Already there are signs that some of the worst hit countries are moving away from idolisation of the free market--Malaysia has introduced protectionist measures, to the horror of western ideologues, while the Hong Kong state is intervening heavily to prop up its stock market. There will certainly be pressure for more state intervention in order to bail out companies and direct markets. However, given the internationalisation of capital and its movements across boundaries, and given the huge sums of money needed to bail out what are now gigantic companies, there is no easy way out for governments and no obvious mechanism to solve the crisis in this way. At the same time, the fear is that any big company or bank being allowed to go to the wall will cause such a crash, often across borders, that it will have a major effect on many firms and workers, and even on whole national economics.
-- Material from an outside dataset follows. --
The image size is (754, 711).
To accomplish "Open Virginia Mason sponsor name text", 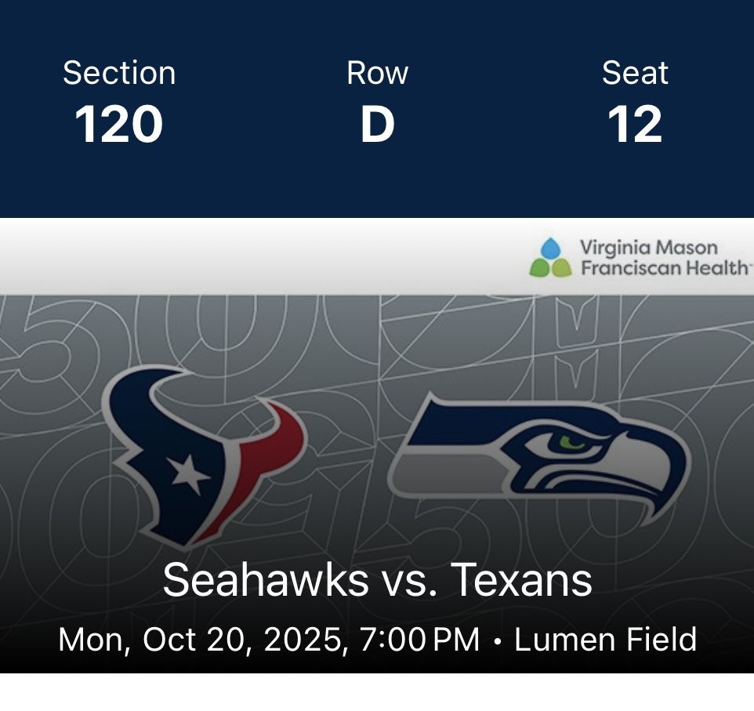I will pyautogui.click(x=648, y=248).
The depth of the crisis and the inability to find easy solutions has serious consequences. Already the ruling class talk from Russia to Indonesia is that democracy will have to wait until the economy is right--in other words dictatorship is the preferred means to force through pro-market policies when millions oppose them. Even worse, the recession is fanning the flames of national rivalry and possibly war in large parts of the world: between Malaysia and Singapore, between Indonesia and China, between Russia and parts of its former empire. This can only be set to get worse.
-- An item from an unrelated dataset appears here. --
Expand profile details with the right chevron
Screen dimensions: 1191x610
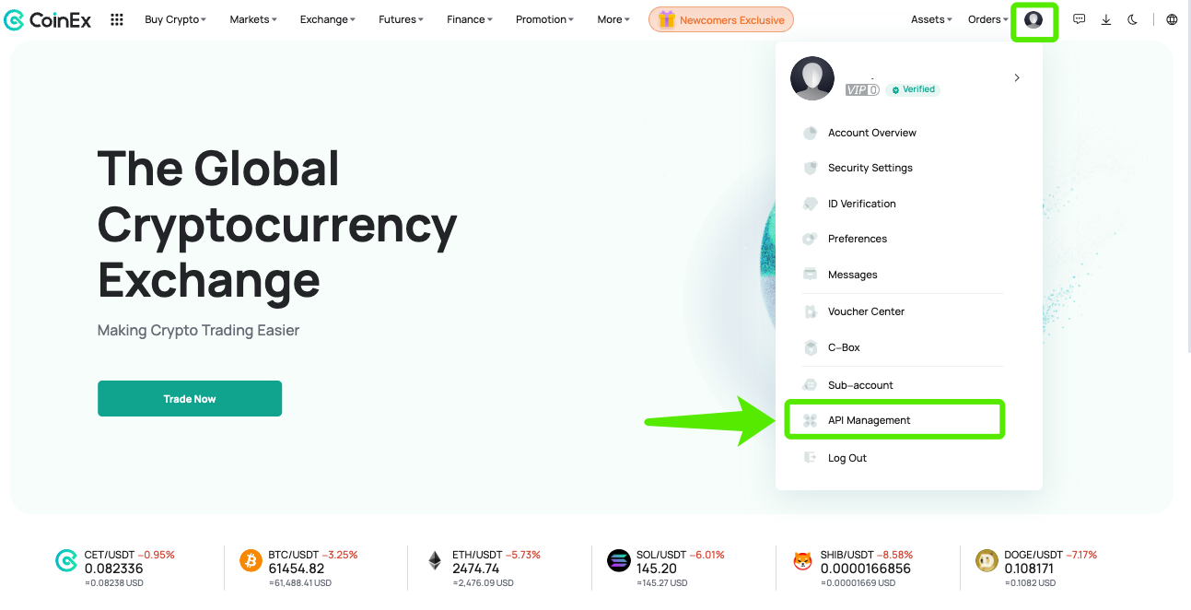pos(1017,78)
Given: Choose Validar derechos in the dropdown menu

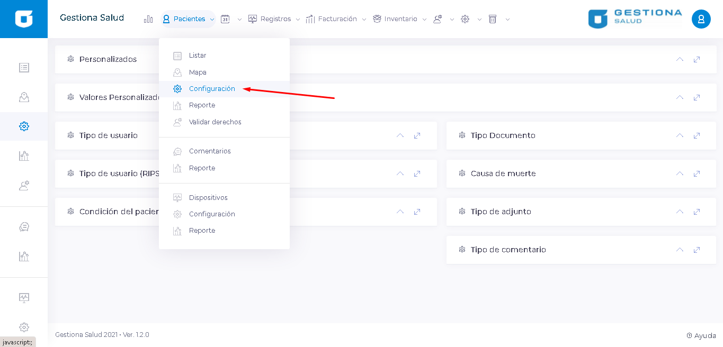Looking at the screenshot, I should coord(215,122).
Where does this leave socialists in trying to explain and to change the world? We cannot assume that such recession will lead automatically to class struggle; sometimes unemployment has a dampening effect on workers' militancy. However, this depends on how workers go into the crisis--how deep their bitterness with the system is, how confident they are to fight back and so on. The effect of the crisis of the 1930s was to produce some of the biggest struggles of this century. The Spanish Civil War was a bitter three year battle to see whether workers' power or fascism would triumph. In France and the US workers occupied their factories to challenge the effects of the crisis. In Latin America there were a series of upheavals. Whatever the exact outcome of this crisis, we will see mass revolts and protests around the world.
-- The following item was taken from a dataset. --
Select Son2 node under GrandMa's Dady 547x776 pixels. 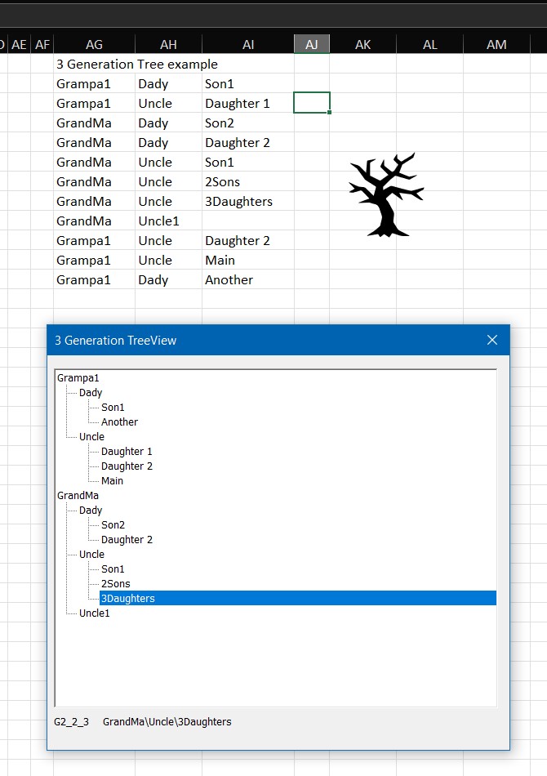113,525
Socialists find their analysis vindicated by the onset of crisis, compared to those who believed that the market would never fail. But we cannot welcome the misery caused by it--the unemployment, hunger and sometimes deaths which result from it.
This crisis is, however, an inevitable feature of capitalism, where production is not planned for need but is based on the blind accumulation of capital for its own sake. The crisis of overproduction could only exist under capitalism. Millions of people need and want the goods produced but have no wherewithal to pay for them. Only a change in the system so that the wealth is produced collectively and distributed according to people's needs can end the misery so many millions are now experiencing. That is why this present crisis is so important ideologically, whether or not the level of class struggle rises, because it demonstrates the bankruptcy of capitalism and the need for an alternative.
But even under capitalism we should not have to put up with this. We should demand that plants are nationalised to provide work for those who need it and goods for other workers; that money is spent on building houses, hospitals and schools which can provide jobs and improve our quality of life; that the rich should be taxed to pay for these projects, as should the big businesses. If the government will not do this, then workers should occupy their factories to fight for jobs. We have to fight every attempt to divide us on national, racial or sexual grounds.
We are not powerless in the face of the crisis, as many bosses would have us believe. We have to fight to ensure that our priorities, not those of the capitalists, win out. That was the lesson which many workers learnt in the 1930s. It is one we have to learn again.